Yes, it chalked some successes. But the question that remains engraved on the lips of many Ghanaians is: did it achieve its set target? The answer is No.

Today the Akufo-Addo administration has launched yet another sanitation campaign. The Akufo-Addo administration has christened this campaign as “Everyday is sanitation day.”

And to indicate his seriousness about his zeal to fight filth in the country, President Akufo-Addo disclosed at the launch that every government department and agency including the seat of government—Flagstaff House—would be assigned designated sanitation Marshals and Deputy Marshalls.

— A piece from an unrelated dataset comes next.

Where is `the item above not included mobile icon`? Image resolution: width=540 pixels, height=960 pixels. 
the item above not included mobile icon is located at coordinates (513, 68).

Their task, according to the President, will be to oversee compliance of their outfits and their staff to laid down sanitation by-laws.

Furthermore, the President announced that a new crop of young men and women and the National Sanitation Brigade will ensure enforcement of rules and regulations on sanitation—be it at state establishments, private establishments or households.

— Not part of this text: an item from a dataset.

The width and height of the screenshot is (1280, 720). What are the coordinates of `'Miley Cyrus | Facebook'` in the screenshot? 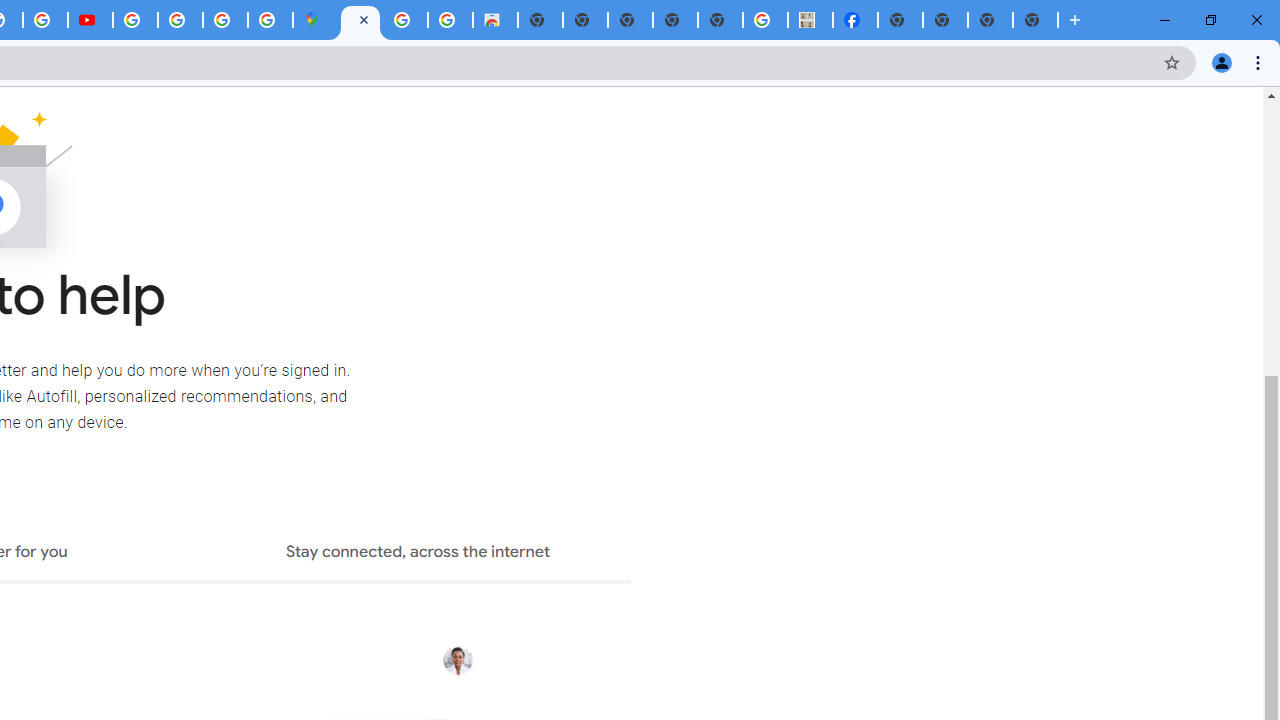 It's located at (855, 20).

It must be said that the Akufo-Addo-led administration’s initiative on making our environs clean on daily basis is laudable, especially when waste continues to take the shine out of our immediate surroundings— houses, markets, lorry stations, offices and many more.

The question Today wants to ask is: where are we going with all these sanitation campaigns? What is it that we are not getting it right that we are unable to tackle heaps of garbage that continue to engulf our cities, towns and communities.

For us at Today, the bottom line is the enforcement of our sanitation by-laws. Failure to do that will see us not making headway in our quest to address waste in the country.

In fact, one may ask the question: why we succeeded with ‘Sama Sama’ concept? It was basically because sanitation workers were on a daily basis visiting households and making sure that Ghanaians kept their environs clean. And those citizens who flouted any of the sanitation by-laws were either slapped with huge fines or summoned to face the full rigours of the law in a law court.

The ‘Sama Sama’ culture indeed injected some sense of discipline into Ghanaians where people became mindful of the need to always keep their environs clean. We see some semblances with this new campaign.

What we need to do to ensure that we achieve the desired results is to apply the laws strictly on anybody who violates any of the sanitation by-laws. That way, we will all act responsibly towards the environment and not litter about anyhow or throw solid waste into the drains and gutters.

It is in this vein that Today agrees with the President that all hands must be on deck to make the “Everyday is sanitation day,” campaign succeed.